Tuesday, April 15, 2008

Food for thought

It is in places like the Crocus Café where I feel most at home this side of the pond.

At the moment I’m ensconced in a squishy couch in the corner of this little “volunteer-led, community cafe” on an unassuming Lenton street, gazing up at a large blackboard with items like “Toast, 25p” and “Porridge, £1.20” colorfully chalked in. I’ve ordered the leek and cauliflower cheese bake, with ratatouille and roast sweet potato, for a mere £3.20.

Not only do the prices of this not-for-profit, locally sourced enterprise make me feel welcome (as I am a volunteer in Britain living on my dwindling savings and the straggling income of a part-time, long-distance freelancer—paid, of course, in meager American dollars), but the atmosphere is just right, too.

It’s not fancy. Crocus Café is about community and eating well while doing the least amount of harm to the earth and humanity. These values are increasingly embraced in the Chicago area, where I worked as a features reporter the last four years, as they are here in England.

As I researched and wrote stories about food trends, about gardening and green building and health issues back in Chicago, I began to sense a link between contentment and the sharing of healthy, tasty, often-simple meals. I was invited into home after home as strangers enthusiastically prepared their family food traditions for me, and I left gardening assignments bearing fresh-cut flowers and homegrown tomatoes from hitherto-unknown interview subjects delighted to talk about the wonder of growing things.

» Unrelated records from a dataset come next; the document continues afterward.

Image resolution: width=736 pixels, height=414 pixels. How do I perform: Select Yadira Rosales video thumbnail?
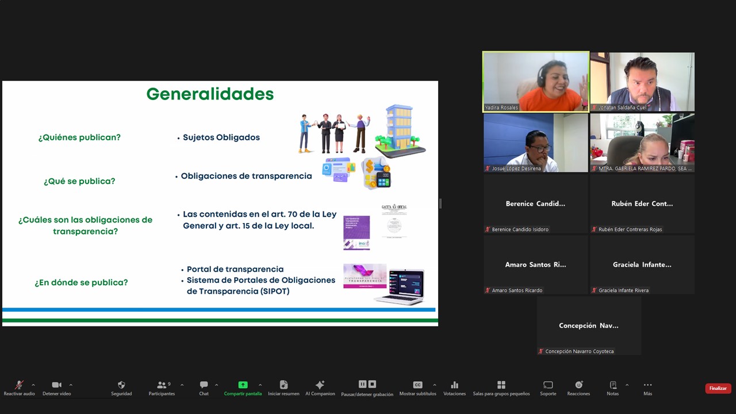pos(535,81)
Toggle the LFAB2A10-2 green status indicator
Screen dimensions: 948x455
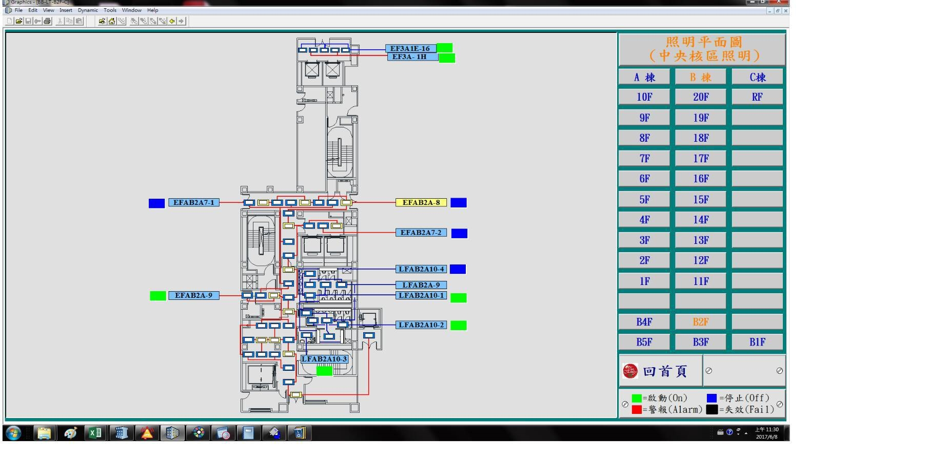click(x=458, y=326)
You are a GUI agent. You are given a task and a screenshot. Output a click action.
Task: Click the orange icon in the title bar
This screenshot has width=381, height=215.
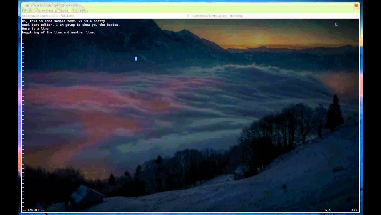356,5
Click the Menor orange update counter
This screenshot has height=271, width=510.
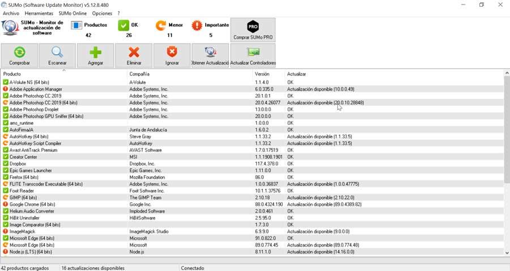coord(161,26)
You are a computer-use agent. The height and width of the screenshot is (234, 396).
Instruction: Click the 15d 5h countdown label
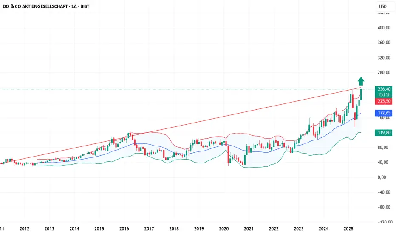point(384,94)
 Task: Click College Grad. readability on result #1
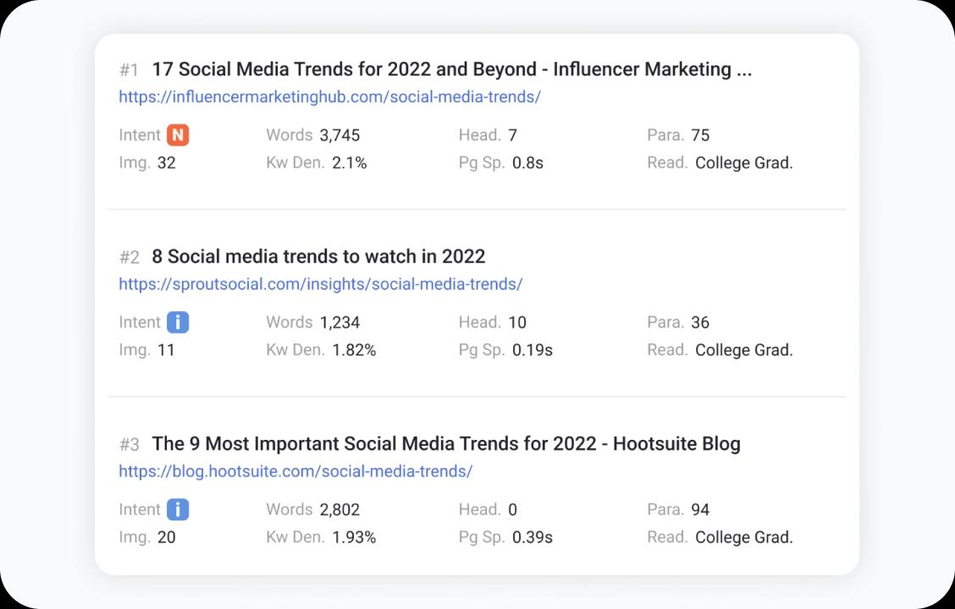pyautogui.click(x=743, y=163)
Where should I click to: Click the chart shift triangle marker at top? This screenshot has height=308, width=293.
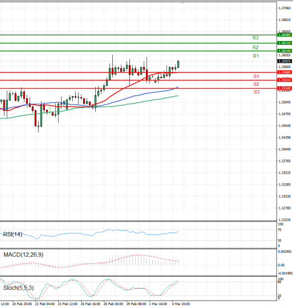[x=183, y=3]
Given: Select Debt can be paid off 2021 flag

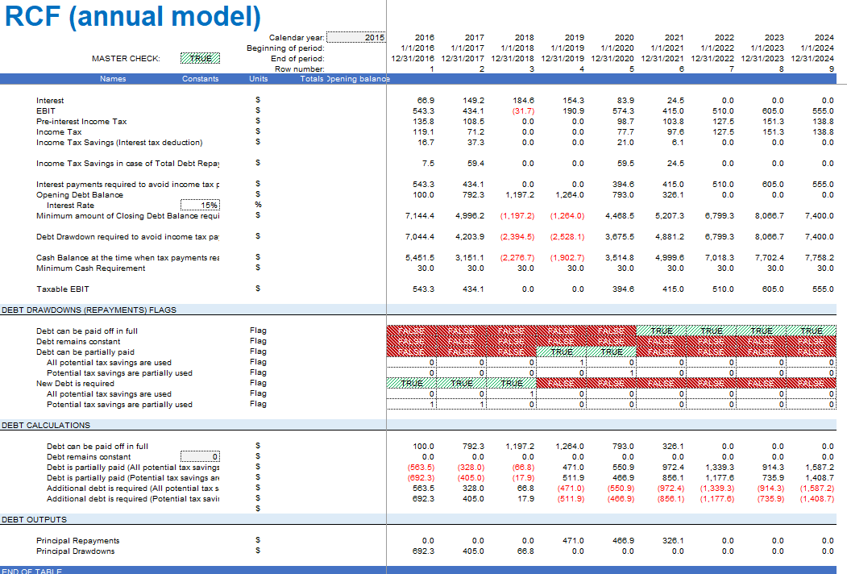Looking at the screenshot, I should (661, 331).
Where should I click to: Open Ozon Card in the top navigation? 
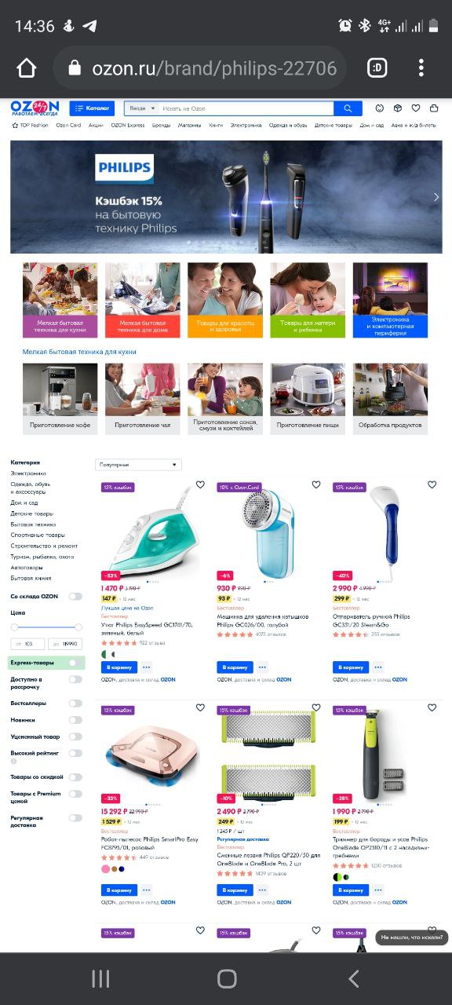68,126
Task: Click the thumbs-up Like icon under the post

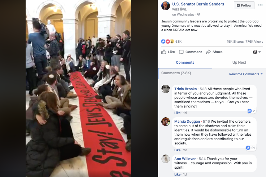Action: (x=164, y=52)
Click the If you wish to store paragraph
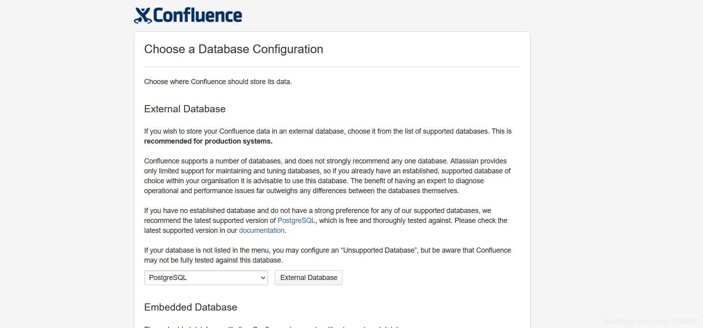The width and height of the screenshot is (703, 328). click(328, 136)
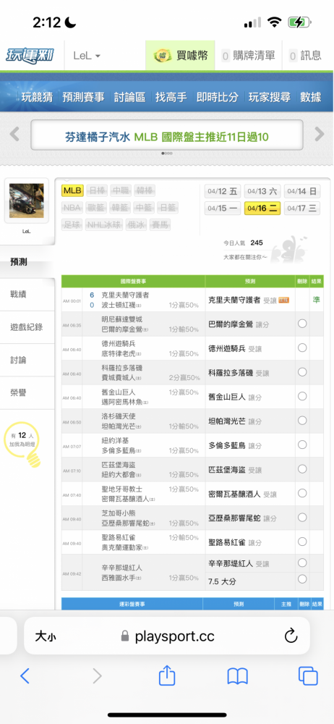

The lessons continue in England. Last Saturday I attended a dinner party and was served baked salmon with an avocado salsa, alongside new potatoes and green salad, with Pavlova for dessert. I didn’t know the other guests before the meal, but afterwards felt myself with friends.

Crocus is filling up now with the lunchtime crowd and I don’t know any of them. Yet I don’t feel alone. Not in the least.